→ **PASSAGE**

....

Opinion
Case No. CV 15-2834-AB (AS)
07-08-2015
KENNETH MANCIL BROWN, Petitioner, v. J. SOTO, Warden, Respondent.
ORDER OF DISMISSAL
I. BACKGROUND
On April 16, 2015, pro se petitioner, in state custody, filed a Petition for Writ of Habeas Corpus by a Person in State Custody ("Petition"). Petitioner challenges his 2003 conviction for first degree murder, with personal firearm use and criminal street gang findings, in Los Angeles County Superior Court (Case No. BA238176). As best the Court can glean from petitioner's allegations, the Petition alleges the following claims: (1) The criminal street gang finding under Cal. Penal Code § 186.22(b)(1) must be stricken in light of People v. Rodriguez, 55 Cal.4th 1125, 290 P.3d 1143, 150 Cal.Rptr.3d 533 (2012); (2) The trial court erred in admitting evidence in support of the criminal street gang allegation when "there was only one identifiable street gang member tried before the jury;" (3) The murder conviction should be reversed based on the admission of evidence related to the criminal street gang allegation, in violation of petitioner's Sixth Amendment right to a fair trial; and (4) Petitioner received ineffective assistance of counsel based on his trial counsel's failure to object to evidence related to the criminal street gang allegation. (Petition, Attachment at 7-14).
On January 8, 2007, petitioner filed a Petition for Writ of Habeas Corpus by a Person in State Custody. See Kenneth Mancil Brown v. Jame E. Tilton, CV 07-0195-SGL(JTL)(Docket Entry No. 1), in which he challenged the same 2003 conviction and criminal street gang finding. On August 28, 2007, the Court issued an Order and Judgment denying the habeas petition with prejudice, in accordance with the findings, conclusions and recommendations of the Magistrate Judge. ( Id.; Docket Entry Nos. 21-22). On October 4, 2007, the Court denied petitioner's request for a certificate of appealability. (Id.; Docket Entry No. 25).
II. DISCUSSION
The Antiterrorism and Effective Death Penalty Act of 1996 ("AEDPA"), enacted on April 24, 1996, provides in pertinent part that:
(a) No circuit or district judge shall be required to entertain an application for a writ of habeas corpus to inquire into the detention of a person pursuant to a judgment of a court of the United States if it appears that the legality of such detention has been determined by a judge or court
of the United States on a prior application for a writ of habeas corpus, except as provided in §2255.
(b)(1) A claim presented in a second or successive habeas corpus application under section 2254 that was presented in a prior application shall be dismissed.
(2) A claim presented in a second or successive habeas corpus application under section 2254 that was not presented in a prior application shall be dismissed unless--
(A) the applicant shows that the claim relies on a new rule of constitutional law, made retroactive to cases on collateral review by the Supreme Court, that was previously unavailable; or
(B)(i) the factual predicate for the claim could not have been discovered previously through the exercise of due diligence; and
(ii) the facts underlying the claim, if proven and viewed in light of the evidence as a whole, would be sufficient to establish by clear and convincing evidence that, but for constitutional error, no reasonable fact finder would have found the applicant guilty of the underlying offense.
(3) (A) Before a second or successive application permitted by this section is filed in the district court, the applicant shall move in the appropriate court of appeals for an order authorizing the district court to consider the application.

....

→ **STORED RECORDS**

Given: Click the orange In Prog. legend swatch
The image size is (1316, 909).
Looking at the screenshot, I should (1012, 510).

....

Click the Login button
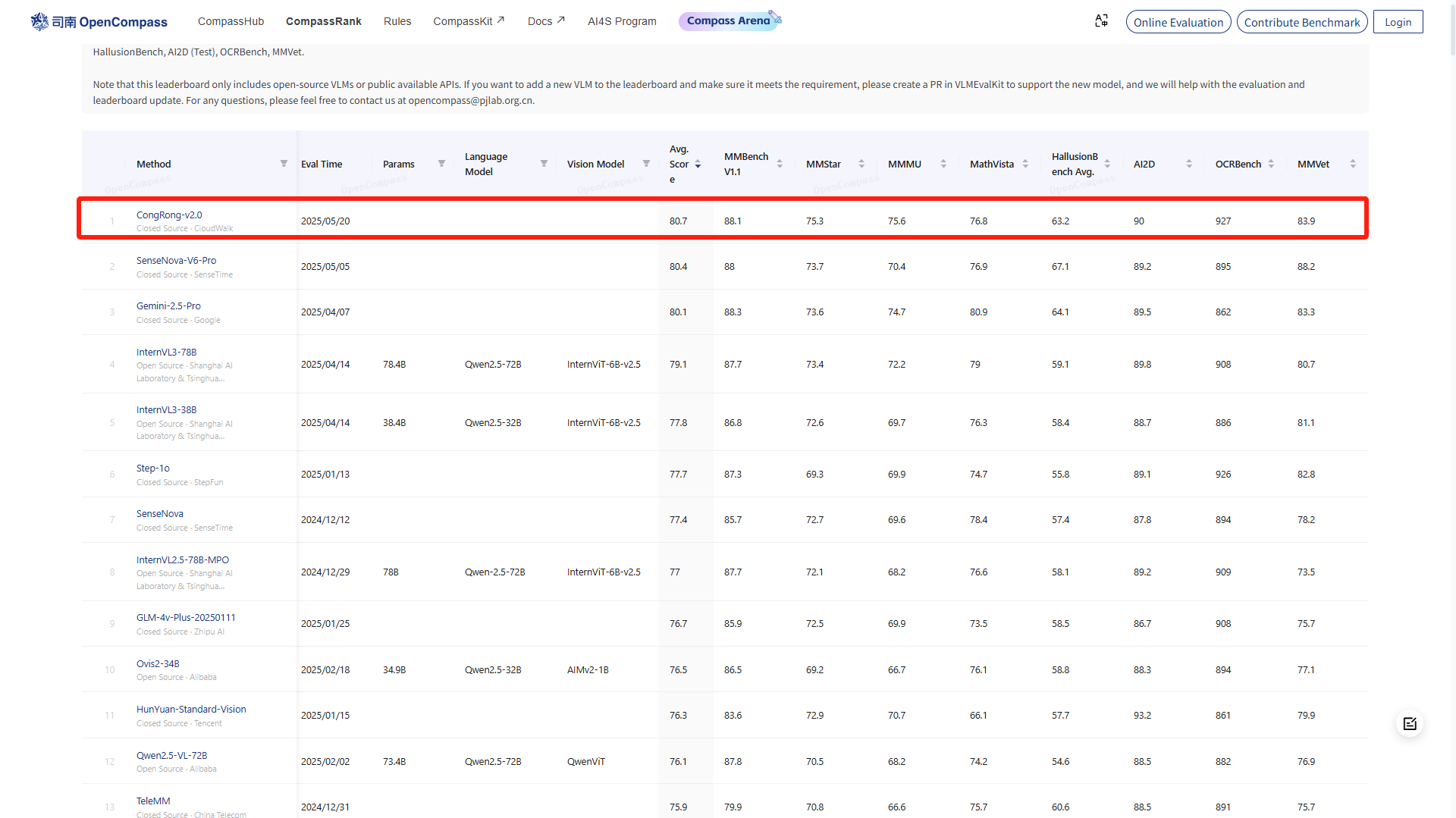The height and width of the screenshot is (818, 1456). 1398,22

....

→ **SET EXERCISE A**
Answer the following questions using the order.
(i) On what date did the petitioner file the current Petition?
(ii) On what date did the Court deny the petitioner's request for a certificate of appealability?
(iii) On what date was the Antiterrorism and Effective Death Penalty Act of 1996 enacted?
→ **SET EXERCISE B**
From the entries, set down word for word the lines starting with the line containing "Given: Click the" and going on through the line containing "Looking at the", including both of those lines.

→ **FINAL ANSWER A**
(i) April 16, 2015
(ii) October 4, 2007
(iii) April 24, 1996

→ **FINAL ANSWER B**
Given: Click the orange In Prog. legend swatch
The image size is (1316, 909).
Looking at the screenshot, I should (1012, 510).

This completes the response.